Strengthening Capacity Through Safeguards Assessments

Author(s): Central Bank Of Barbados

Created 24 Feb, 2020
Categories General Press Release Speech
Views: 1394

To the Safeguards Assessment team from the International Monetary Fund, other presenters and participants from central banks across the region, I extend a warm welcome to Barbados. 

The Central Bank of Barbados is delighted to collaborate with the Caribbean Regional Technical Assistance Centre (CARTAC) in hosting this seminar at this time. CARTAC’s continued invaluable contribution to the building of technical skills within the region as our economies confront challenges and changing regulatory standards is much appreciated.

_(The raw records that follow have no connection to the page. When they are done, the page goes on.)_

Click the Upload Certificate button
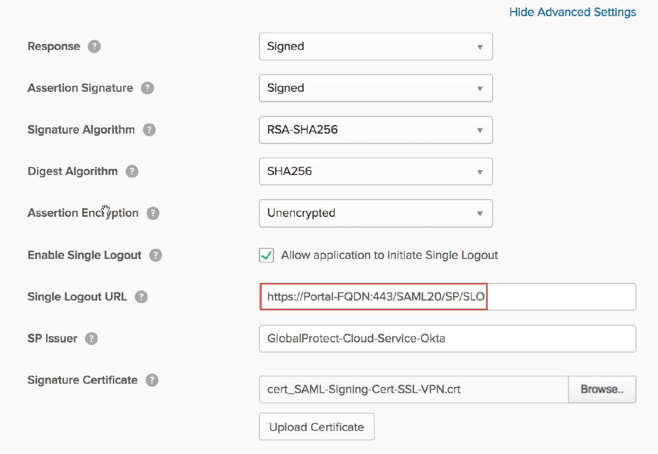This screenshot has width=658, height=454. pyautogui.click(x=316, y=427)
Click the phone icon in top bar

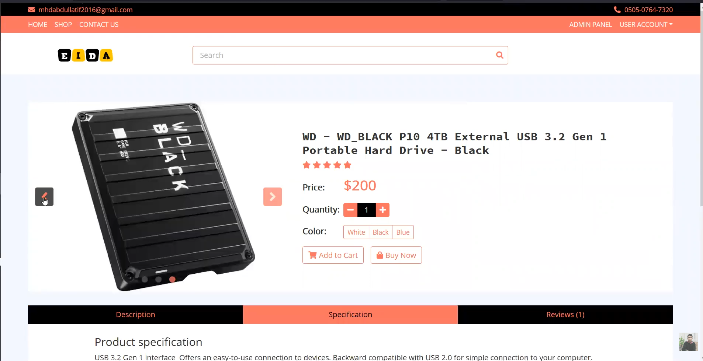pos(617,10)
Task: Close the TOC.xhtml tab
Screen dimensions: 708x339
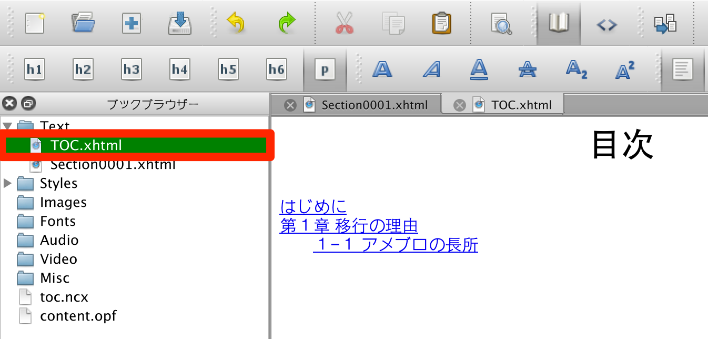Action: (x=460, y=105)
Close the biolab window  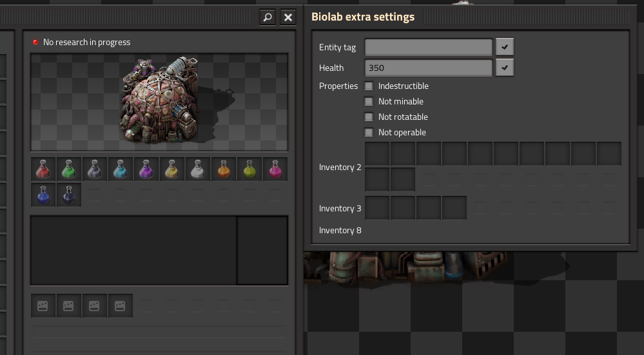tap(288, 17)
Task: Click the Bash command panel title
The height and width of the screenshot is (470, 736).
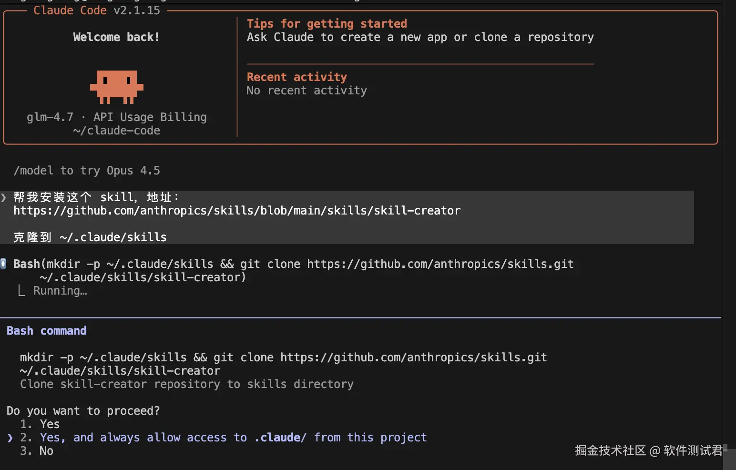Action: [47, 331]
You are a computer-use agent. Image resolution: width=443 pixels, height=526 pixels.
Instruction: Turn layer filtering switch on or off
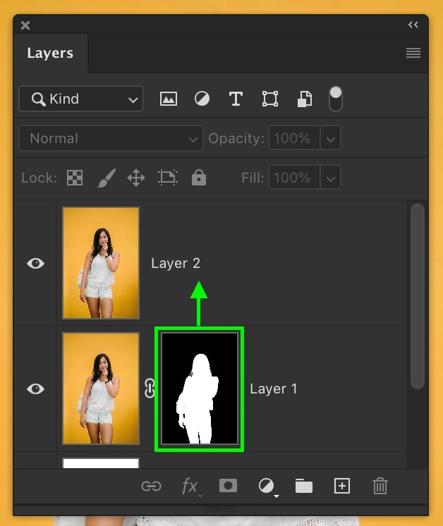point(336,99)
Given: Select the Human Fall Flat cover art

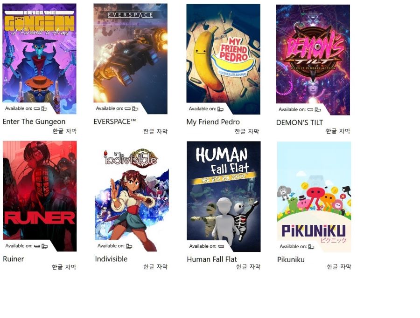Looking at the screenshot, I should point(224,196).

To some of you, the concept of the Safeguard Assessments Programme (SAP), on which this seminar is focused, may be novel.  While it is associated with access to IMF (International Monetary Fund) resources, it is of relative recent vintage – 2000. We at the Bank only came face to face with our first assessment in 2018 when we were about to enter our Extended Fund Facility arrangement with the IMF and were required to undergo a Safeguards Assessment exercise.

Our region is familiar with IMF programmes, which are often targeted at strengthening the public finances by altering the behaviour of the central government and the public enterprises. However, the SAP focuses on strengthening the governance and control frameworks at central banks. You may ask why. Our central banks play a major role in the monitoring and execution of national macroeconomic adjustment programmes and are integral to the coordination of monetary and fiscal policies. In addition, it is important to note that in most cases, IMF resources are used by the central bank for balance of payments support and not for budget support. Our central banks therefore assume responsibility for repayment, and this assessment is designed to provide assurances that the resources will be managed in a way that facilitates timely repayment.  

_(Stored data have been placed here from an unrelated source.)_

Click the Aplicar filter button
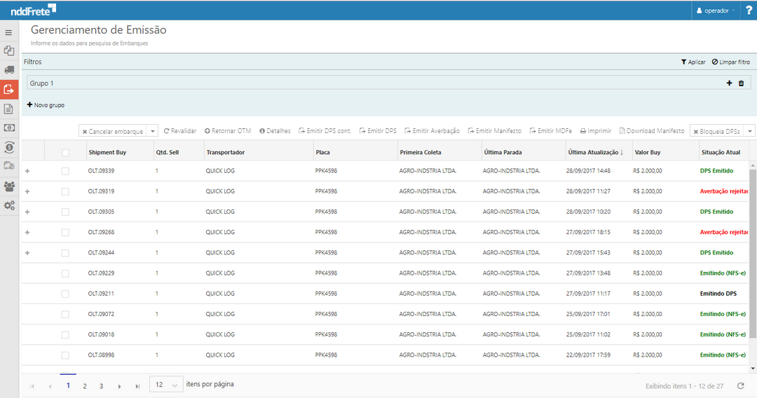Image resolution: width=757 pixels, height=398 pixels. coord(693,62)
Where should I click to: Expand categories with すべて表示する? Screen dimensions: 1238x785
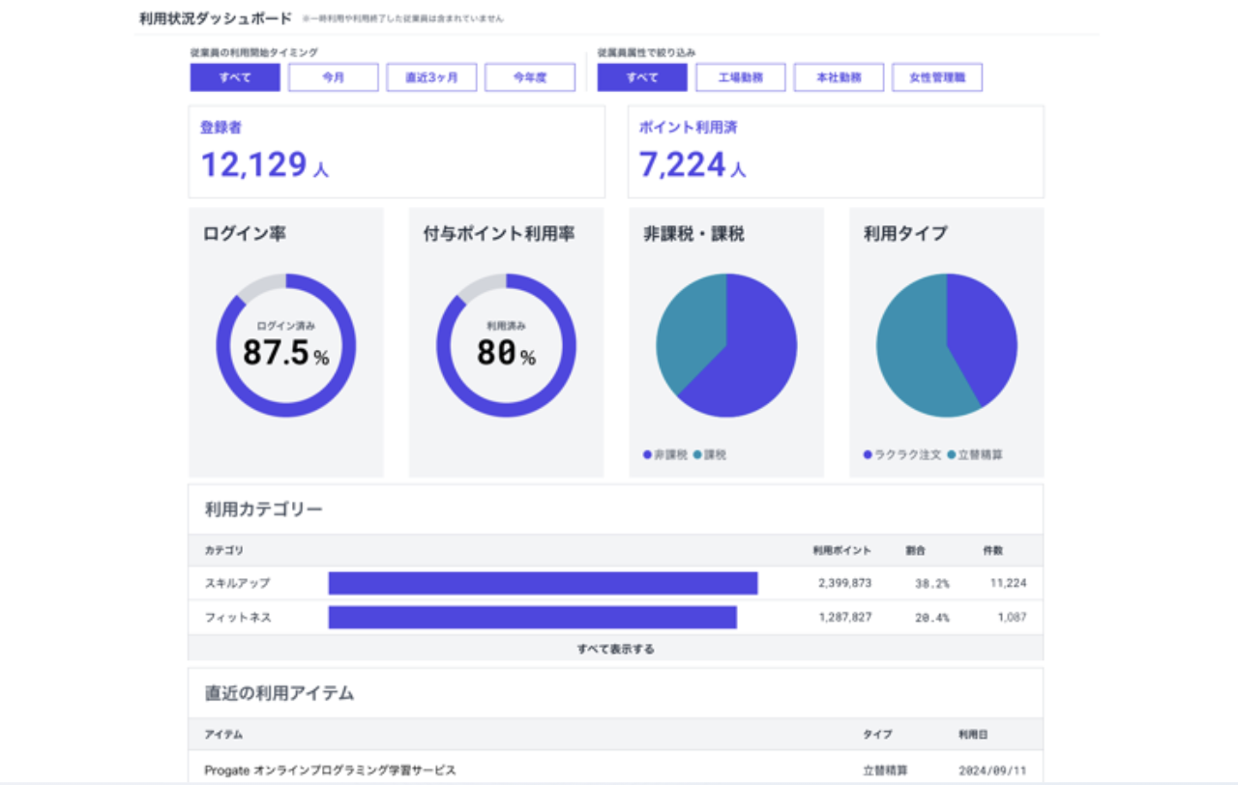tap(615, 649)
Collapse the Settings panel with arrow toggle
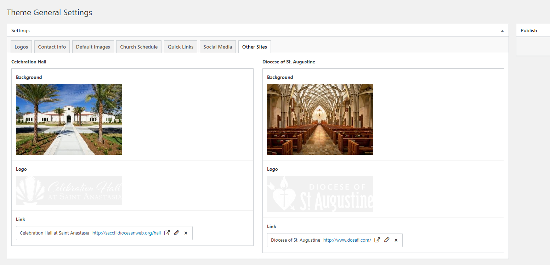 pyautogui.click(x=502, y=31)
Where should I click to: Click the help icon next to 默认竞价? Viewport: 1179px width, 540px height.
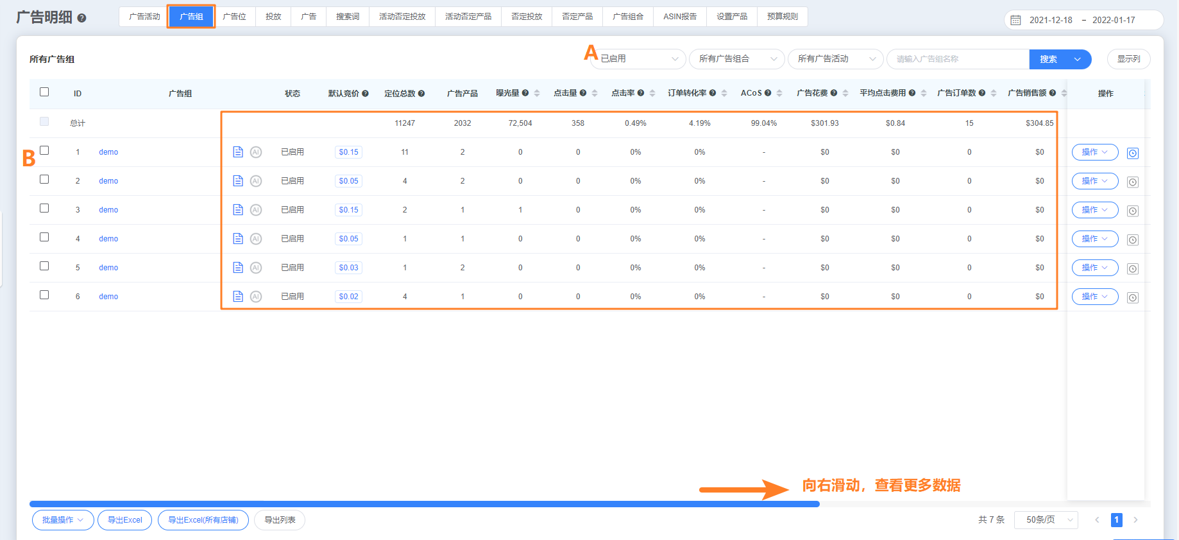(x=365, y=94)
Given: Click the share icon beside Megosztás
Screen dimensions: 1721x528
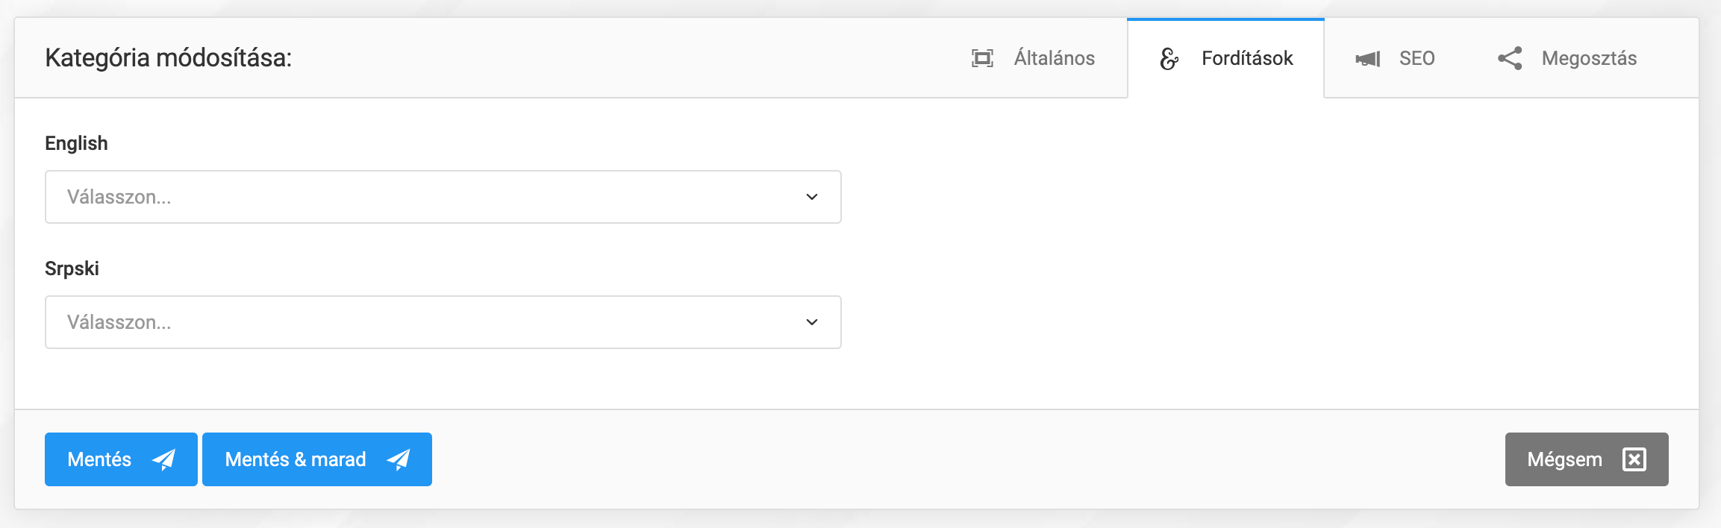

Our experience suggests that as you discuss the wide-ranging topics to be covered this week, you will find that there are benefits for the organisation beyond providing assurances to the Fund. Indeed, you are likely to glean nuggets that help you to manage better some of the operational risks at your respective central banks. 

You will find that the Safeguards Assessment exercise is comprehensive in nature and scope. The information requirements are demanding and, as a first-timer, we found ourselves on a steep learning-curve. However, we welcomed the engagement with the Safeguards Assessment team, as the discussions were fruitful and revealed areas for improvement as we seek to align, as far as reasonably practical, our governance and control frameworks in-line with best practices across central banks. 

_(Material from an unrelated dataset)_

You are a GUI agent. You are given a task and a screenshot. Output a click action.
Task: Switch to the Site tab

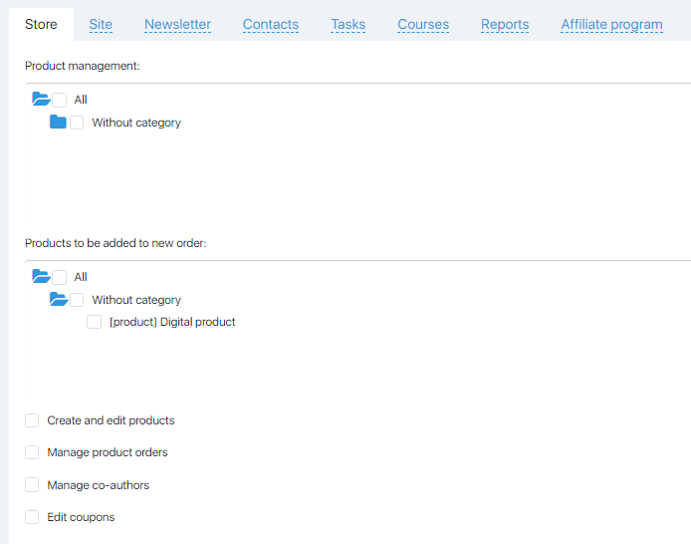coord(101,24)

We can attest to the fact that the Safeguards process requires focused cross-departmental support by the legal team, internal audit department, operations division and the research team. In order to ensure consistency in the execution of agreed reforms, we have included the critical next steps in the Bank’s Strategic Plan, which is internally monitored and reported to the Board of Directors.

In our context, we have found that collaboration and commitment is required from our Board of Directors, the Ministry of Finance and the Office of the Chief Parliamentary Counsel. Ultimately, internal and external stakeholder engagement, including with the external auditors, in relation to the safeguard assessment cannot be underestimated if it is to effect meaningful change at central banks.

One benefit for us from the process has been the automation of the reporting requirements for the IMF with data now being directly mapped from the Bank’s accounting information system. Aspects related to data automation form part of the Bank’s broader digital transformation strategic objective to enhance business processes, streamline data sharing capabilities and improve data analytics but it was accelerated because of the programme requirements.

Some of the recommendations emanating from the assessment require IMF technical assistance, namely:

  • reform of the governing law of the Central Bank of Barbados, i.e., the Central Bank of Barbados Act, which is one of the structural benchmarks under the programme;
  • the development of a long-term plan to re-capitalise the Bank, which is also a structural benchmark;
  • the implementation of an emergency liquidity assistance facility to enable the Central Bank to provide emergency funding to our regulated financial institutions; and
  • the alignment of the Bank’s compilation of monetary statistics with international standards under the IMF’s Standardized Reporting Form.

Since our consultation with the Safeguards Assessment Team, I can also announce that progress has been made in the following areas:

  • Legal Reforms – A revised Central Bank of Barbados Bill has been prepared and will, inter alia, refine the Bank’s mandate, strengthen the institutional governance framework and set new limits on central bank financing of government. It is anticipated that this bill will be presented to Parliament in a few weeks.
  • Financial Reporting and Transparency – Traditionally, the Bank has not prepared its financial statements with full compliance with IFRS standards because of limitations embedded in the Central Bank Act. However, last year the Central Bank’s audited financial statements were published with increased disclosures related to risks associated with the financial assets, lending to the Government, financing schemes, the terms of the IMF arrangement and the nature and timing of off-balance items. These disclosures are consistent with IFRS requirements and this year the Bank will fully transition to preparing its statements in accordance with IFRS reporting standards. As a result, fully IFRS-compliant financial statements are expected to be published for financial year 2019.
  • Monetary Data – The Bank has resumed publication of its monetary statistics in keeping with the IMF’s Standardized Reporting Form.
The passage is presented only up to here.